You can generate any cc number with either function. Very flexible and easy to set up and use.
The problem I had with the BnB 1 is that the plastic sleeves that cover that mouth piece kept tearing and I had to keep replacing them. They were difficult to put on and the last time I replaced the sleeve, I damaged the bite sensor and it no longer worked.

The Breath and Bite 2 has a different mouth piece. It's a lot sturdier, fits in the mouth better and you don't have to replace the plastic sleeves. Really haven't had time to work with the nod and tilt functions but they look promising.
The only concern I have with this model is that, as least of me, I really have to bite down hard to get the bite sensor to work. The BnB 1 worked great with just lip pressure but this one is designed for teeth pressure. I wish that they would come up with a mouth piece that didn't require so much bite pressure.

I hope this is helpful.

Wayne


----------



## rdieters (Apr 13, 2016)

These came through facebook. The head tilt thing could be really useful.

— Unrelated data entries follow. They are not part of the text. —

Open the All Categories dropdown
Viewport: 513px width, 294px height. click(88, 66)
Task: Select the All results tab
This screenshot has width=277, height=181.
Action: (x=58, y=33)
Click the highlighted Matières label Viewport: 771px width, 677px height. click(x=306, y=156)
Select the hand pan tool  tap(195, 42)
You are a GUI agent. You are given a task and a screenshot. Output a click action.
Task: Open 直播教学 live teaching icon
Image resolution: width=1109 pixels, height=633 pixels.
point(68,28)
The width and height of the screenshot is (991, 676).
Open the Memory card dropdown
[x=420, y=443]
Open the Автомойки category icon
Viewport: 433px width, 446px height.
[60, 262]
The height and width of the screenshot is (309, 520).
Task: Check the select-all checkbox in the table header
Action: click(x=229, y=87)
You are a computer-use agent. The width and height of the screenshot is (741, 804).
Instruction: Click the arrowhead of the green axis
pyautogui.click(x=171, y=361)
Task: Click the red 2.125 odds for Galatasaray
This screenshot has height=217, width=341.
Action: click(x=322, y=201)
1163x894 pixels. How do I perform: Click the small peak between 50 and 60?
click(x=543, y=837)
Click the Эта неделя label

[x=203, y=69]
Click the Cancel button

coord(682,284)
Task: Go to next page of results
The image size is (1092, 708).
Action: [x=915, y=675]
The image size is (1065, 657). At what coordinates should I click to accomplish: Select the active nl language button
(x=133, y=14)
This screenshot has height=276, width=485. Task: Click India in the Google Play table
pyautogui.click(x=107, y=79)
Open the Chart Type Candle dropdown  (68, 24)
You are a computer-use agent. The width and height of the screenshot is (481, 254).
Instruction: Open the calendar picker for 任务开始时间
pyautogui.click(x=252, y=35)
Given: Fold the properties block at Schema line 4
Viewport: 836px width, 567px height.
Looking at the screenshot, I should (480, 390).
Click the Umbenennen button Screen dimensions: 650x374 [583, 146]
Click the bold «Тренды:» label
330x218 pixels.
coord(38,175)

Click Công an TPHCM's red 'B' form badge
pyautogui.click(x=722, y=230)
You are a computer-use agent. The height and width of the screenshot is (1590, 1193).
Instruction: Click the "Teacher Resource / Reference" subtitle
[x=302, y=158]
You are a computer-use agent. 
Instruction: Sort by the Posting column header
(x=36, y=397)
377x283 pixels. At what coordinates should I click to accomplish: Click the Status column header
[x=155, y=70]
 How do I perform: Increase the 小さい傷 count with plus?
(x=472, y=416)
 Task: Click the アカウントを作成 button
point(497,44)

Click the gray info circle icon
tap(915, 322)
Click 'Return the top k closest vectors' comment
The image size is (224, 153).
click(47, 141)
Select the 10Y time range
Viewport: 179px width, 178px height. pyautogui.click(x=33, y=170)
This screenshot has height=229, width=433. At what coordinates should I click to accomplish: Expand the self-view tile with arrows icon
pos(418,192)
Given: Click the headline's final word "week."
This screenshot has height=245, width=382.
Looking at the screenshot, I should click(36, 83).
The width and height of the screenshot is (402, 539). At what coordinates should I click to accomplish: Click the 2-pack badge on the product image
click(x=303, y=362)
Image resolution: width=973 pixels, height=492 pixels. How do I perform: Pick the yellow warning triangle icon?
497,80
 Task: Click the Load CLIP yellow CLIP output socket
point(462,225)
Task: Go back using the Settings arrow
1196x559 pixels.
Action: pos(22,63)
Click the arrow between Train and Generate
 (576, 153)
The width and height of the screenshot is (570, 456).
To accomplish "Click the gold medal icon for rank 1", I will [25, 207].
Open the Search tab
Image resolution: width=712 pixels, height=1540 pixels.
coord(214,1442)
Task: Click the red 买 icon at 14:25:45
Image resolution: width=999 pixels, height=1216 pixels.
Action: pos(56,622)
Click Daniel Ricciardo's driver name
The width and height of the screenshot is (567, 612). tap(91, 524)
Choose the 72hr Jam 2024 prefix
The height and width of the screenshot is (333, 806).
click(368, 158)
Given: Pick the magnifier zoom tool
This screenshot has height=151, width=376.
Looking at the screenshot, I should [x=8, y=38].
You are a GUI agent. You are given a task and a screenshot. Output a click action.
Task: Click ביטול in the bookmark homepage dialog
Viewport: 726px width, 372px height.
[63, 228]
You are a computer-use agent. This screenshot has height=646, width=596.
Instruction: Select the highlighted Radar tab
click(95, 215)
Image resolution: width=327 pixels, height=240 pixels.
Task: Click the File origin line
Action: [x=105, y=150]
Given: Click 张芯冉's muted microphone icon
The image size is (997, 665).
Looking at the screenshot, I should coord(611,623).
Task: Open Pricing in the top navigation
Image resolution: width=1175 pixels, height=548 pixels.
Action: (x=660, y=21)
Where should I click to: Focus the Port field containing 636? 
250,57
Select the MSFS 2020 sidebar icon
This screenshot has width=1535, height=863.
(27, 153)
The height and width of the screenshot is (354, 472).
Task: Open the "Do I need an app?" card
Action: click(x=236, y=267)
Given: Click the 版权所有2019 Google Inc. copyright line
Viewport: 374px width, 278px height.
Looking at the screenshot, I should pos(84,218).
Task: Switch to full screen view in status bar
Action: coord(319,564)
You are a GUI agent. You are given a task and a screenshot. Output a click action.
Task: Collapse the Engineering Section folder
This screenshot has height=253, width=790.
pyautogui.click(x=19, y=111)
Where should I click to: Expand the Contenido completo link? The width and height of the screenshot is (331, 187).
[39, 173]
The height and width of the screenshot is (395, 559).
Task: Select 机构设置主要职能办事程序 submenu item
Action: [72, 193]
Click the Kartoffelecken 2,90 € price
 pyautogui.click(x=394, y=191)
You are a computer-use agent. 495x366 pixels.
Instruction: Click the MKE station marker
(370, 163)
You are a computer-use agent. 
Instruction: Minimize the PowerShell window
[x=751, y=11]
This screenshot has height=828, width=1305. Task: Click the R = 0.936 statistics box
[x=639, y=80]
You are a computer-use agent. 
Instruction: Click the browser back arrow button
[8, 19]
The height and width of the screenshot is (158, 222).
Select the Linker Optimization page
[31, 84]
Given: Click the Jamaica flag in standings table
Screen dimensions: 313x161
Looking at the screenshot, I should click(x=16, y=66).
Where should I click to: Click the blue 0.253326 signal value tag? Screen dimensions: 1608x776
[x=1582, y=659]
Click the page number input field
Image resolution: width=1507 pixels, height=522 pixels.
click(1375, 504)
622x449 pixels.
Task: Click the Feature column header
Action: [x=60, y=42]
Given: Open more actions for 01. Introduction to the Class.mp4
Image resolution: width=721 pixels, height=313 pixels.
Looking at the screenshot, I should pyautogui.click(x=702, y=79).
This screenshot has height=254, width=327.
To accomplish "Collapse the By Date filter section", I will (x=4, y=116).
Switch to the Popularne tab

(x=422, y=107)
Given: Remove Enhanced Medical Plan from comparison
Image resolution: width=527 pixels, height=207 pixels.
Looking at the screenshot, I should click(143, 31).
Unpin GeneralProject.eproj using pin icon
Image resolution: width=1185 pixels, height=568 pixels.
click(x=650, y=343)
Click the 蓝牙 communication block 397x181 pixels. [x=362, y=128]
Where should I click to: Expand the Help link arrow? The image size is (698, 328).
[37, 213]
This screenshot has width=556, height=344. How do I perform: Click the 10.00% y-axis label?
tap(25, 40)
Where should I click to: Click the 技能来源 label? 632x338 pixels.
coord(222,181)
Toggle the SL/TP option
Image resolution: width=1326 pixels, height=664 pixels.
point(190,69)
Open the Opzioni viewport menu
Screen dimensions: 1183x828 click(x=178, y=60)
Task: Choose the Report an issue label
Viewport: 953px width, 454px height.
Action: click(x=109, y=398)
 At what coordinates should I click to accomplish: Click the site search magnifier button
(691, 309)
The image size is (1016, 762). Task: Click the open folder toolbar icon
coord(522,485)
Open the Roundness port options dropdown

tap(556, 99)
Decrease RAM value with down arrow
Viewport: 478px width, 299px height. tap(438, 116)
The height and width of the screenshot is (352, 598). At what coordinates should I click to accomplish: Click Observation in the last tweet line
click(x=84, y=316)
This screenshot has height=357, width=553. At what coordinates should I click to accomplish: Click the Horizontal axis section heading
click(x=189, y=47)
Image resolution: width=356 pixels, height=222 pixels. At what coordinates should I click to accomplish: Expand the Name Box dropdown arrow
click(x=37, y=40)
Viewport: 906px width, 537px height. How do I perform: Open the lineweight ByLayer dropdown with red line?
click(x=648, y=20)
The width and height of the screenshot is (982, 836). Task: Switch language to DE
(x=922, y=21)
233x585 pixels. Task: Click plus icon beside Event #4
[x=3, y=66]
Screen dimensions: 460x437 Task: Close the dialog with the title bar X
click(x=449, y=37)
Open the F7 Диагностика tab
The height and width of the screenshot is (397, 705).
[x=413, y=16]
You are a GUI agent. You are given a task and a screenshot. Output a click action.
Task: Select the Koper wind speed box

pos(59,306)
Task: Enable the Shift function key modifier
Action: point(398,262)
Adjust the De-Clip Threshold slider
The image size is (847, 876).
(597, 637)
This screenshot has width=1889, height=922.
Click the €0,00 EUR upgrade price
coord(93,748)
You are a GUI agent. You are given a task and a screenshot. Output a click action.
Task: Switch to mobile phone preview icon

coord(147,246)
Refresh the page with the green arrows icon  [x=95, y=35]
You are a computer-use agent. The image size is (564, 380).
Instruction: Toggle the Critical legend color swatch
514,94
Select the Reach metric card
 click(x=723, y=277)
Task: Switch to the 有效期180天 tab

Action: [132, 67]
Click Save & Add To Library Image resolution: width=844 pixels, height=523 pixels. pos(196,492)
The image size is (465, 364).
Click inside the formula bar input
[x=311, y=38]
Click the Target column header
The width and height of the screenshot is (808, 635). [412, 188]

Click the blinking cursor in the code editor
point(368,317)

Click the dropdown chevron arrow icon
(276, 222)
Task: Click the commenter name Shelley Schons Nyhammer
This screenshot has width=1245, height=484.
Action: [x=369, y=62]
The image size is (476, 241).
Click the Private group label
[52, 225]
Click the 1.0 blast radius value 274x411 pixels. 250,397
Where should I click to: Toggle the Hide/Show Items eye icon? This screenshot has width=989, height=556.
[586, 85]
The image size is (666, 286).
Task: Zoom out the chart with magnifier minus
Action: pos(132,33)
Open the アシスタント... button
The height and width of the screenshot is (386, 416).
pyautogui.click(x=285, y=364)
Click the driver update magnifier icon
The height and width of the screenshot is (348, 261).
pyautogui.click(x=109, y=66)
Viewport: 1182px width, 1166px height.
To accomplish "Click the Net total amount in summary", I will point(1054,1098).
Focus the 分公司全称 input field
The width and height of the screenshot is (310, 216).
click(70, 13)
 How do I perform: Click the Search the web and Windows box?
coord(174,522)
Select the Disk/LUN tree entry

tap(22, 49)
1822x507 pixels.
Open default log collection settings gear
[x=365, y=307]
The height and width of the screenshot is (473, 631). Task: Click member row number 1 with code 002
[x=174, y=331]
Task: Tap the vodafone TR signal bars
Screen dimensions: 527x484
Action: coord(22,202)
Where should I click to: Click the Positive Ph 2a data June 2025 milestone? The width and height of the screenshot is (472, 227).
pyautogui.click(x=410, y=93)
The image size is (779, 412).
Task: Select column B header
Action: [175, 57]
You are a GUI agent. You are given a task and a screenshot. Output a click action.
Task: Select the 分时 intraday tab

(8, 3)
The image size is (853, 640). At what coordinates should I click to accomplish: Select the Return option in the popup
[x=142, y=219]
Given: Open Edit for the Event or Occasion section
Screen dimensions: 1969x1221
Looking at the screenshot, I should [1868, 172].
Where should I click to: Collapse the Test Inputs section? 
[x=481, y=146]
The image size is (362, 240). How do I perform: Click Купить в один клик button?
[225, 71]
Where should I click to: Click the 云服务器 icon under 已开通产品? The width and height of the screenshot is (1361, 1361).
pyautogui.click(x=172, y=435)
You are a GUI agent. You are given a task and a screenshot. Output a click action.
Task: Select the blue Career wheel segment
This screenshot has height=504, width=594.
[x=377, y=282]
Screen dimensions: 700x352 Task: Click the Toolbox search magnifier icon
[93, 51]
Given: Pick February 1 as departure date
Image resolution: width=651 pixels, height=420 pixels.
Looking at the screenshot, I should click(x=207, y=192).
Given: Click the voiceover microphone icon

Tempting...


----------



## Mystic (Apr 14, 2016)

It looks interesting but looks like a neck problem in the making. 

Wonder how sensitive it is? Is it going to write data when I don't want it to?


----------



## minimidi (Jun 17, 2016)

I must have this!

http://www.synthtopia.com/content/2...-breath-controller-to-play-more-expressively/


----------



## chrysshawk (Jun 18, 2016)

I have and love the BBC1, but the above vid is pretty awesome.


----------



## tack (Jun 18, 2016)

Now looking like Stevie Wonder when you play is for both form _and_ function!


----------



## Mystic (Jun 18, 2016)

I'm on the fence. I've wanted one of these for a long time, I just worry it will spend time on the shelf. Plus, $242.80 on conversion with a 3 week shipment time.


----------



## jononotbono (Jun 19, 2016)

He's obviously brilliant with the BBC2. I'm just not up for moving my head and neck like that - which let's face it, is going to be for 15 hrs a day. Think I'll just get the original one first and see how that goes.


----------



## chrysshawk (Jun 19, 2016)

jononotbono said:


> He's obviously brilliant with the BBC2. I'm just not up for moving my head and neck like that - which let's face it, is going to be for 15 hrs a day. Think I'll just get the original one first and see how that goes.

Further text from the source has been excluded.